**Instructions for the task**
Please format every line of the entries below as a JSON list of strings, one string per line, with blank lines left out.

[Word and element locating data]
######

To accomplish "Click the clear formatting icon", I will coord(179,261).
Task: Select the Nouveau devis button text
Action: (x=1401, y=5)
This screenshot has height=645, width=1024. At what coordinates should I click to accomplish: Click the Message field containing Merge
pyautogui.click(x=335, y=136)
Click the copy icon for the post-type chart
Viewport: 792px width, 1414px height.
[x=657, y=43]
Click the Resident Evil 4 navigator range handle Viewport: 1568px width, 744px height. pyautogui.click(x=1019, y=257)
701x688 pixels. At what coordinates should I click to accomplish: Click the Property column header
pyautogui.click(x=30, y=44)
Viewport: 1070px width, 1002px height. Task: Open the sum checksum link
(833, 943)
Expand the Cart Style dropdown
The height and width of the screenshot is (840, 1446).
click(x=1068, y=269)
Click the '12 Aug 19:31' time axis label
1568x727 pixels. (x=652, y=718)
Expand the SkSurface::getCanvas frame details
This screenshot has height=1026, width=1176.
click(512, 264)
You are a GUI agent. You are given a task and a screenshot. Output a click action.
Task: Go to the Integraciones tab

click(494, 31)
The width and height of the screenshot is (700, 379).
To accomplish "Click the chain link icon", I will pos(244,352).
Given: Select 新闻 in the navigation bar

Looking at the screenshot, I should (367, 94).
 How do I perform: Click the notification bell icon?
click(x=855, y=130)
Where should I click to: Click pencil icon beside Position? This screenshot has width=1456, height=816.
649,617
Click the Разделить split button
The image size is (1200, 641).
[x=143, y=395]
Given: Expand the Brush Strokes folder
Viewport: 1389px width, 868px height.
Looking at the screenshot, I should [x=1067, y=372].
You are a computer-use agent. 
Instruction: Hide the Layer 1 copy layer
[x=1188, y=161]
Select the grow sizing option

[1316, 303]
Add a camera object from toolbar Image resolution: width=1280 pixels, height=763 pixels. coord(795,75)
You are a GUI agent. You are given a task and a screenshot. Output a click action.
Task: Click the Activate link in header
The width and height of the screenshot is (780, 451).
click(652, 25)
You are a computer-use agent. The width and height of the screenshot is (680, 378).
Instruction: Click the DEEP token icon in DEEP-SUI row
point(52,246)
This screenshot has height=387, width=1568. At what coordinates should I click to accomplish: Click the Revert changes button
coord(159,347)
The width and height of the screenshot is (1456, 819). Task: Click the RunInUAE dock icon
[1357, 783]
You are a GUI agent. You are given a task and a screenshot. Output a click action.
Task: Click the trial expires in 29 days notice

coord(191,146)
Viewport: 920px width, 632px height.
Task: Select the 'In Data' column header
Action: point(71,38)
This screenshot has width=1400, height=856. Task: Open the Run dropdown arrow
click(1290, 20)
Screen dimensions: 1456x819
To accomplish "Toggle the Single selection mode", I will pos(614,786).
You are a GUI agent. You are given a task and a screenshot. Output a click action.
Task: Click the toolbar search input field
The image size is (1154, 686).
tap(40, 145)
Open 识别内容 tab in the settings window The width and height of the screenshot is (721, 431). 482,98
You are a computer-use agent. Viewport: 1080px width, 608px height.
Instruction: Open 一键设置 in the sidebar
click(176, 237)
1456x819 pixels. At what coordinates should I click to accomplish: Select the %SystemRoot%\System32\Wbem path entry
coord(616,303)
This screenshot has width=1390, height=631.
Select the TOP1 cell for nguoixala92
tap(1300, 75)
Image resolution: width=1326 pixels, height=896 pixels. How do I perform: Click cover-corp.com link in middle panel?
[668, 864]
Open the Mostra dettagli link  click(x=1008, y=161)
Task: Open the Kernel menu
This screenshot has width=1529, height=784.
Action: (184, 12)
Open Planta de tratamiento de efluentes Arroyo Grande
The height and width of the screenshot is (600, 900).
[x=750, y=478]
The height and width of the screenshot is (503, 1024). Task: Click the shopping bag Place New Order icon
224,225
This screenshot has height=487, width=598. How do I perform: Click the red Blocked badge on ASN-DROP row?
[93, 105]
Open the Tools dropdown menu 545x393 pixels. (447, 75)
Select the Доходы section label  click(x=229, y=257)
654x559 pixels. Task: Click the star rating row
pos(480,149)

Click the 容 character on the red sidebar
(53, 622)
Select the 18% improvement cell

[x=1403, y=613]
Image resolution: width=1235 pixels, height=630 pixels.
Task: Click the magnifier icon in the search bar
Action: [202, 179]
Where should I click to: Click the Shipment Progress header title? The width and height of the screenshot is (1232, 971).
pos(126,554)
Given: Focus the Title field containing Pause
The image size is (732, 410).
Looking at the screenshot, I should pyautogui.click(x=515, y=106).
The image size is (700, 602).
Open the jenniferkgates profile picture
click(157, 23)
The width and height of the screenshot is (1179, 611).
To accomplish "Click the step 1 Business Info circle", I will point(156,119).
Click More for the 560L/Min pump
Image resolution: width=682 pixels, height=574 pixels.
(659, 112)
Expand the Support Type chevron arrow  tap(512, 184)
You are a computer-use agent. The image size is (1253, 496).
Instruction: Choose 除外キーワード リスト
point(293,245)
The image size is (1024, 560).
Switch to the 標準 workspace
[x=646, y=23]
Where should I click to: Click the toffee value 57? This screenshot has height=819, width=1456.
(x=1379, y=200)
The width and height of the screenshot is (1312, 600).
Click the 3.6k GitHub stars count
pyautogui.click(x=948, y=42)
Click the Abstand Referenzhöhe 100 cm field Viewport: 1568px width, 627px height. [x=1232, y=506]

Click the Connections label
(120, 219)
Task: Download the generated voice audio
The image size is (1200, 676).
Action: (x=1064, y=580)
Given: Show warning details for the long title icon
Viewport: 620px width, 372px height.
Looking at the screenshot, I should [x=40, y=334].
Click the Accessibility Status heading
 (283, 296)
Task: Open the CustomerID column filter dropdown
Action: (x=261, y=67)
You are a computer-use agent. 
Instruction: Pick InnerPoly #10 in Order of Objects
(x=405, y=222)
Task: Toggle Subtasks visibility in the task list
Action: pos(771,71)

######

**Final result**
[
  "To accomplish \"Click the clear formatting icon\", I will coord(179,261).",
  "Task: Select the Nouveau devis button text",
  "Action: (x=1401, y=5)",
  "This screenshot has height=645, width=1024. At what coordinates should I click to accomplish: Click the Message field containing Merge",
  "pyautogui.click(x=335, y=136)",
  "Click the copy icon for the post-type chart",
  "Viewport: 792px width, 1414px height.",
  "[x=657, y=43]",
  "Click the Resident Evil 4 navigator range handle Viewport: 1568px width, 744px height. pyautogui.click(x=1019, y=257)",
  "701x688 pixels. At what coordinates should I click to accomplish: Click the Property column header",
  "pyautogui.click(x=30, y=44)",
  "Viewport: 1070px width, 1002px height. Task: Open the sum checksum link",
  "(833, 943)",
  "Expand the Cart Style dropdown",
  "The height and width of the screenshot is (840, 1446).",
  "click(x=1068, y=269)",
  "Click the '12 Aug 19:31' time axis label",
  "1568x727 pixels. (x=652, y=718)",
  "Expand the SkSurface::getCanvas frame details",
  "This screenshot has height=1026, width=1176.",
  "click(512, 264)",
  "You are a GUI agent. You are given a task and a screenshot. Output a click action.",
  "Task: Go to the Integraciones tab",
  "click(494, 31)",
  "The width and height of the screenshot is (700, 379).",
  "To accomplish \"Click the chain link icon\", I will pos(244,352).",
  "Given: Select 新闻 in the navigation bar",
  "Looking at the screenshot, I should (367, 94).",
  " How do I perform: Click the notification bell icon?",
  "click(x=855, y=130)",
  "Where should I click to: Click pencil icon beside Position? This screenshot has width=1456, height=816.",
  "649,617",
  "Click the Разделить split button",
  "The image size is (1200, 641).",
  "[x=143, y=395]",
  "Given: Expand the Brush Strokes folder",
  "Viewport: 1389px width, 868px height.",
  "Looking at the screenshot, I should [x=1067, y=372].",
  "You are a computer-use agent. ",
  "Instruction: Hide the Layer 1 copy layer",
  "[x=1188, y=161]",
  "Select the grow sizing option",
  "[1316, 303]",
  "Add a camera object from toolbar Image resolution: width=1280 pixels, height=763 pixels. coord(795,75)",
  "You are a GUI agent. You are given a task and a screenshot. Output a click action.",
  "Task: Click the Activate link in header",
  "The width and height of the screenshot is (780, 451).",
  "click(652, 25)",
  "You are a computer-use agent. The width and height of the screenshot is (680, 378).",
  "Instruction: Click the DEEP token icon in DEEP-SUI row",
  "point(52,246)",
  "This screenshot has height=387, width=1568. At what coordinates should I click to accomplish: Click the Revert changes button",
  "coord(159,347)",
  "The width and height of the screenshot is (1456, 819). Task: Click the RunInUAE dock icon",
  "[1357, 783]",
  "You are a GUI agent. You are given a task and a screenshot. Output a click action.",
  "Task: Click the trial expires in 29 days notice",
  "coord(191,146)",
  "Viewport: 920px width, 632px height.",
  "Task: Select the 'In Data' column header",
  "Action: point(71,38)",
  "This screenshot has width=1400, height=856. Task: Open the Run dropdown arrow",
  "click(1290, 20)",
  "Screen dimensions: 1456x819",
  "To accomplish \"Toggle the Single selection mode\", I will pos(614,786).",
  "You are a GUI agent. You are given a task and a screenshot. Output a click action.",
  "Task: Click the toolbar search input field",
  "The image size is (1154, 686).",
  "tap(40, 145)",
  "Open 识别内容 tab in the settings window The width and height of the screenshot is (721, 431). 482,98",
  "You are a computer-use agent. Viewport: 1080px width, 608px height.",
  "Instruction: Open 一键设置 in the sidebar",
  "click(176, 237)",
  "1456x819 pixels. At what coordinates should I click to accomplish: Select the %SystemRoot%\\System32\\Wbem path entry",
  "coord(616,303)",
  "This screenshot has width=1390, height=631.",
  "Select the TOP1 cell for nguoixala92",
  "tap(1300, 75)",
  "Image resolution: width=1326 pixels, height=896 pixels. How do I perform: Click cover-corp.com link in middle panel?",
  "[668, 864]",
  "Open the Mostra dettagli link  click(x=1008, y=161)",
  "Task: Open the Kernel menu",
  "This screenshot has width=1529, height=784.",
  "Action: (184, 12)",
  "Open Planta de tratamiento de efluentes Arroyo Grande",
  "The height and width of the screenshot is (600, 900).",
  "[x=750, y=478]",
  "The height and width of the screenshot is (503, 1024). Task: Click the shopping bag Place New Order icon",
  "224,225",
  "This screenshot has height=487, width=598. How do I perform: Click the red Blocked badge on ASN-DROP row?",
  "[93, 105]",
  "Open the Tools dropdown menu 545x393 pixels. (447, 75)",
  "Select the Доходы section label  click(x=229, y=257)",
  "654x559 pixels. Task: Click the star rating row",
  "pos(480,149)",
  "Click the 容 character on the red sidebar",
  "(53, 622)",
  "Select the 18% improvement cell",
  "[x=1403, y=613]",
  "Image resolution: width=1235 pixels, height=630 pixels.",
  "Task: Click the magnifier icon in the search bar",
  "Action: [202, 179]",
  "Where should I click to: Click the Shipment Progress header title? The width and height of the screenshot is (1232, 971).",
  "pos(126,554)",
  "Given: Focus the Title field containing Pause",
  "The image size is (732, 410).",
  "Looking at the screenshot, I should pyautogui.click(x=515, y=106).",
  "The image size is (700, 602).",
  "Open the jenniferkgates profile picture",
  "click(157, 23)",
  "The width and height of the screenshot is (1179, 611).",
  "To accomplish \"Click the step 1 Business Info circle\", I will point(156,119).",
  "Click More for the 560L/Min pump",
  "Image resolution: width=682 pixels, height=574 pixels.",
  "(659, 112)",
  "Expand the Support Type chevron arrow  tap(512, 184)",
  "You are a computer-use agent. The image size is (1253, 496).",
  "Instruction: Choose 除外キーワード リスト",
  "point(293,245)",
  "The image size is (1024, 560).",
  "Switch to the 標準 workspace",
  "[x=646, y=23]",
  "Where should I click to: Click the toffee value 57? This screenshot has height=819, width=1456.",
  "(x=1379, y=200)",
  "The width and height of the screenshot is (1312, 600).",
  "Click the 3.6k GitHub stars count",
  "pyautogui.click(x=948, y=42)",
  "Click the Abstand Referenzhöhe 100 cm field Viewport: 1568px width, 627px height. [x=1232, y=506]",
  "Click the Connections label",
  "(120, 219)",
  "Task: Download the generated voice audio",
  "The image size is (1200, 676).",
  "Action: (x=1064, y=580)",
  "Given: Show warning details for the long title icon",
  "Viewport: 620px width, 372px height.",
  "Looking at the screenshot, I should [x=40, y=334].",
  "Click the Accessibility Status heading",
  " (283, 296)",
  "Task: Open the CustomerID column filter dropdown",
  "Action: (x=261, y=67)",
  "You are a computer-use agent. ",
  "Instruction: Pick InnerPoly #10 in Order of Objects",
  "(x=405, y=222)",
  "Task: Toggle Subtasks visibility in the task list",
  "Action: pos(771,71)"
]